What You Need To Know:
IRON & SILK is a beautiful movie with a poignant story. The film emphasizes the spiritual relationship between man and man, but fails to mention a relationship with God. Fortunately, It is devoid of any immorality, violence, or obscenity (except for one use of the word "hell"). If you're interested in the China, see IRON & SILK
(L) Nothing objectionable, except one use of the word "hell".
Mark Salzman saw his first martial-arts movie when he was 13 years-old. Deciding that the life of an enlightened, fearless kung-fu expert was the life for him, he began taking martial-arts lessons, learned to speak Chinese and majored in Chinese literature in college.
To his disappointment, he was no more enlightened or fearless upon graduation than he had been at 13. Feeling that he has to go to the source of Chinese culture, Mark obtains a job teaching English at a small college in mainland China.
Thus, IRON & SILK describes Mark Salzman’s experiences as an English teacher and martial-arts student in China from 1982-84. China defies all of his expectations. Stepping off the train into Hangzhou, he finds that the bustling city is hardly “spiritual,” but rather dismally familiar. His dormitory room looks like a prison cell, and his students are a tired-looking group.
A woman assigned to be Mark’s tutor helps him to meet Pan Quingfu, one of China’s most famous martial artists. Teacher Pan, however, refuses to train Mark, as he believes that foreigners are spoiled, morally weak and unable to understand the true spirit of the martial arts. Mark eventually wins the master’s respect, convincing him that he has the inner strength and patience to study under him.
IRON & SILK continues as a series of short stories strung together that combines humor with sensitive compassion. Salzman relates his frustrations of life in post-Mao China, but never to the exclusion of the warmth and appeal of the Chinese people.
In one scene, Mark is ignorant of the danger he puts a student’s family in when he comes to visit. Only ten years earlier, during the Cultural Revolution, people were killed just for having correspondence with foreigners. He discovers the extent of the culture gap in that his desire to find a girlfriend and be truly accomplished at something contrasts sharply with their concerns just to eat well and get enough sleep. Finally, Mark experiences the tyranny of the “Anti-Spiritual Pollution Campaign,” which condemned Western bourgeois ideas and barred foreigners from socializing with Chinese.
On the train out of China, Mark reflects how he had studied China hoping that its culture would change him and make him better.
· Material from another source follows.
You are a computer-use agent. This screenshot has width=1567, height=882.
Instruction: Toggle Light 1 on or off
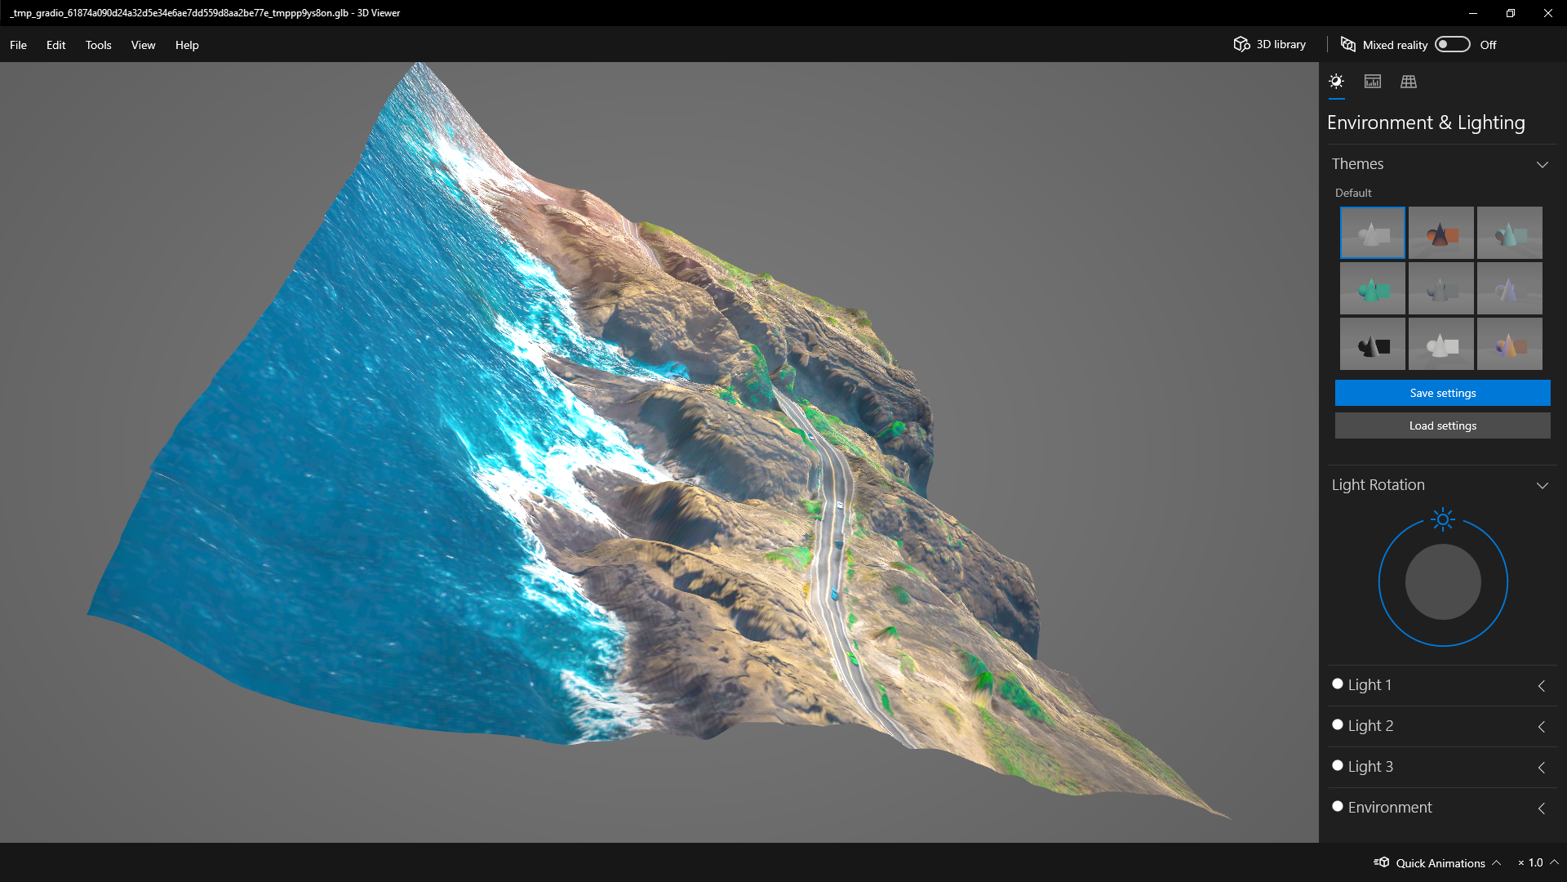click(1338, 684)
Ironically, the special bonds and friendships he developed, the love he shared and the knowledge that he gained did not change him so much as make him aware of who he already was, and why he did not need to become someone else. In essence, going to China brought him home.
IRON & SILK is a beautiful movie and tells a poignant story. The film emphasizes the spiritual relationship between man and man, but unfortunately fails to mention a vertical relationship with God. It stresses the importance of loving your neighbor, but omits the absolute necessity to “love the Lord thy God with all thy heart, soul and strength” (Matthew 22:37).
The film does stress the Christian virtue of dilgence. Mark Salzman is not a Christian in the film (in one scene he and his tutor offer incense to Buddha), but he and his Chinese friends treat one another like Christians should, i.e., with love and respect (Please pray that Mark comes to know the love of God in Jesus Christ).
In any event, IRON & SILK is worth seeing. It was filmed entirely on location in Hangzhou, a southern Chinese city famous for its beauty. The movie is devoid of any sexual immorality, violence, or obscenity (except for one use of the word “hell”). So, if you’re interested in the Chinese culture, go see IRON & SILK.